### PROBLEM TO SOLVE
Rename "Spain" to "France" throughout the data below, and return every line with nothing else changed.

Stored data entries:
########################################
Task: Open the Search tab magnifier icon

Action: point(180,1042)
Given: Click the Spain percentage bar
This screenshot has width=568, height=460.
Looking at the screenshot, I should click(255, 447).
########################################
### THE OUTPUT
Task: Open the Search tab magnifier icon

Action: point(180,1042)
Given: Click the France percentage bar
This screenshot has width=568, height=460.
Looking at the screenshot, I should click(255, 447).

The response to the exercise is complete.